┌─ Dataset entries

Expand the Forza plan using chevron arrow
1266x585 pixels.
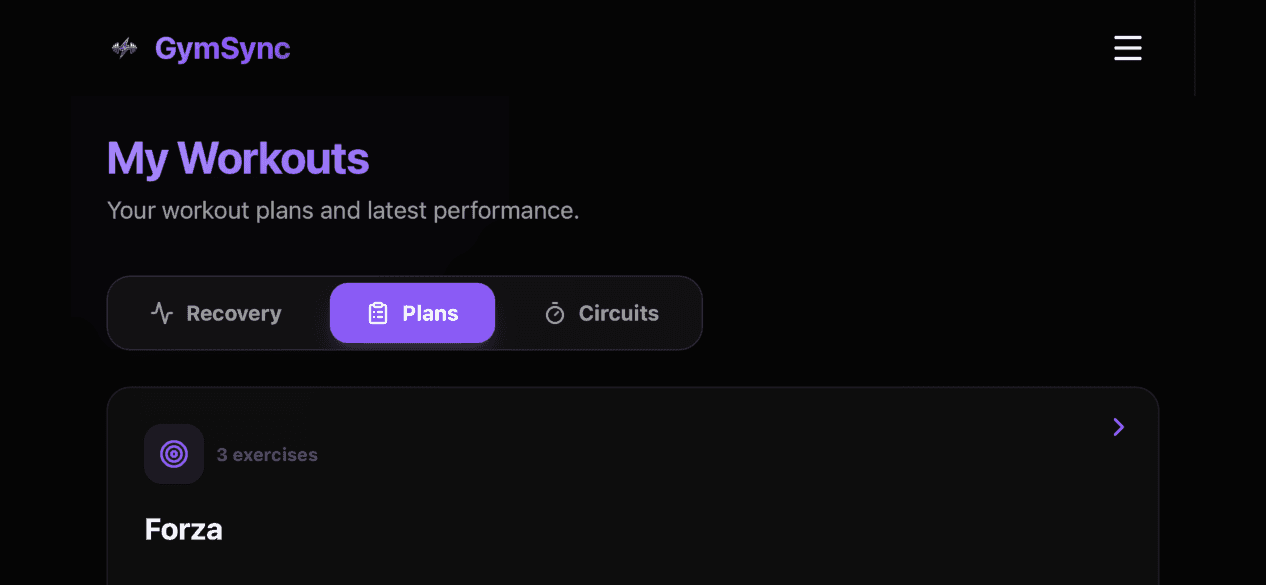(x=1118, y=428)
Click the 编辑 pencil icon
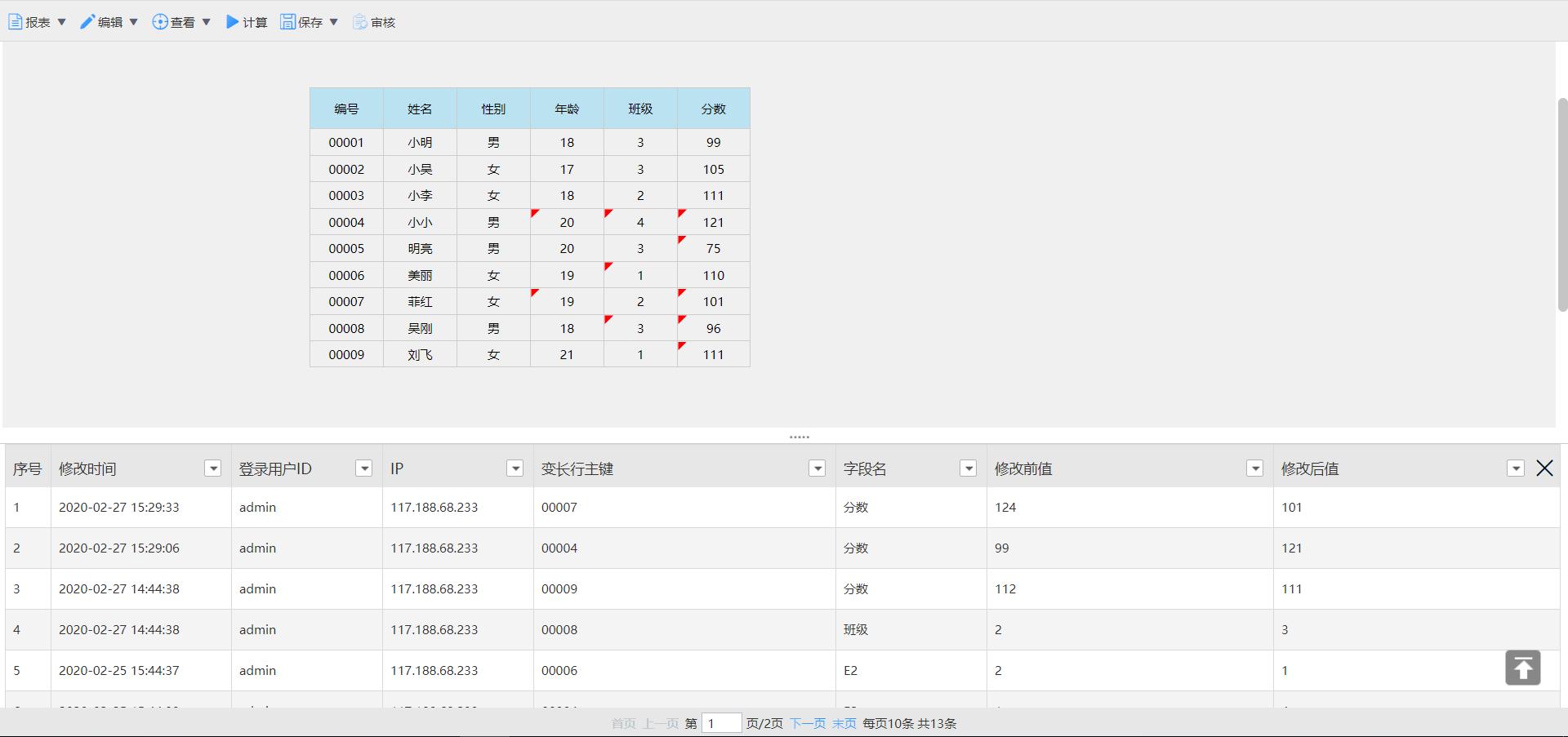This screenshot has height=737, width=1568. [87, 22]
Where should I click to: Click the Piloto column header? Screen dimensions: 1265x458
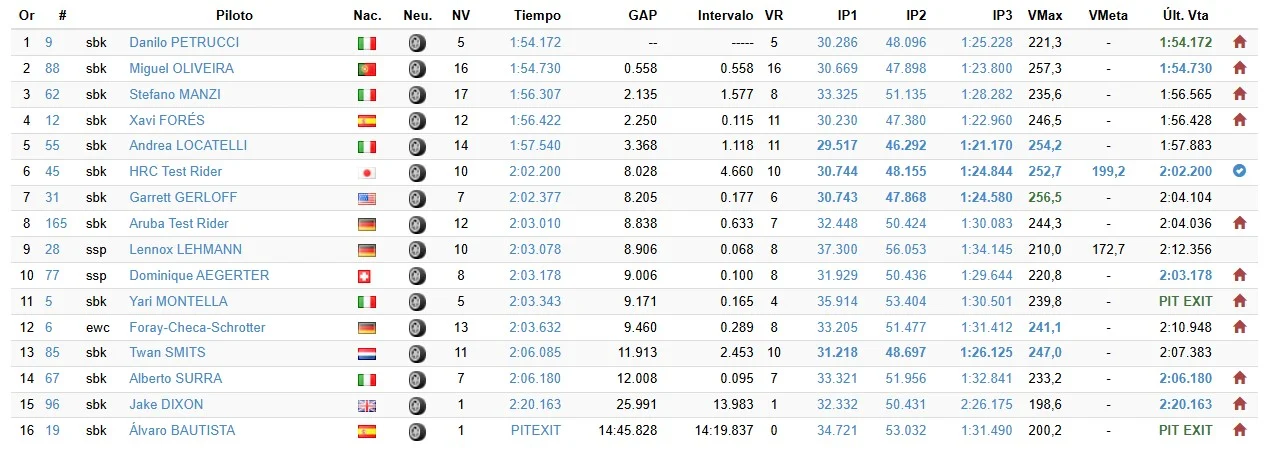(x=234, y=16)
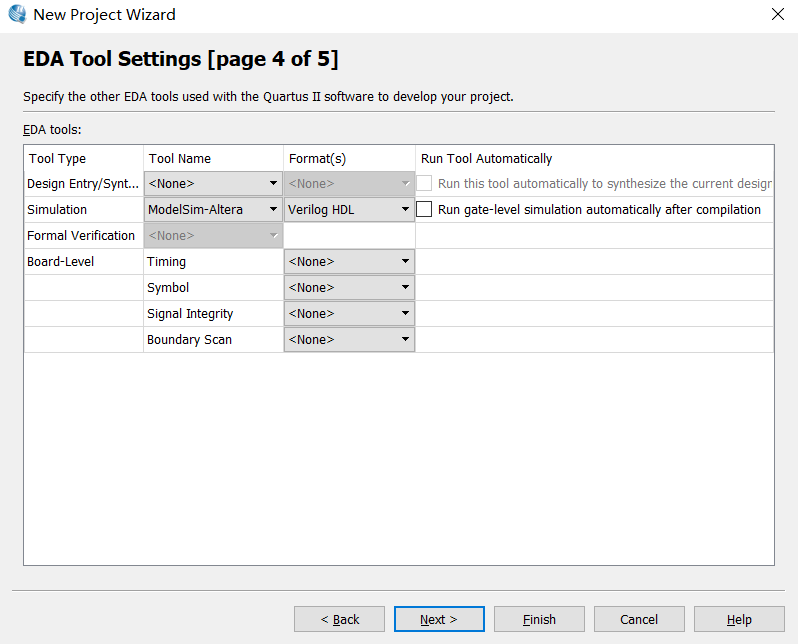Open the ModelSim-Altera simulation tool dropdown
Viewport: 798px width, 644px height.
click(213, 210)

└─

What you have to do
Without the pictures, retype exactly the lines from the one that holds "1266x585 pixels." to the last line of the data above, both of them included.

Answer below
1266x585 pixels.
(x=1118, y=428)
Click the 编辑 pencil icon
This screenshot has height=737, width=1568. [87, 22]
Where should I click to: Click the Piloto column header? Screen dimensions: 1265x458
(x=234, y=16)
Open the ModelSim-Altera simulation tool dropdown
Viewport: 798px width, 644px height.
click(213, 210)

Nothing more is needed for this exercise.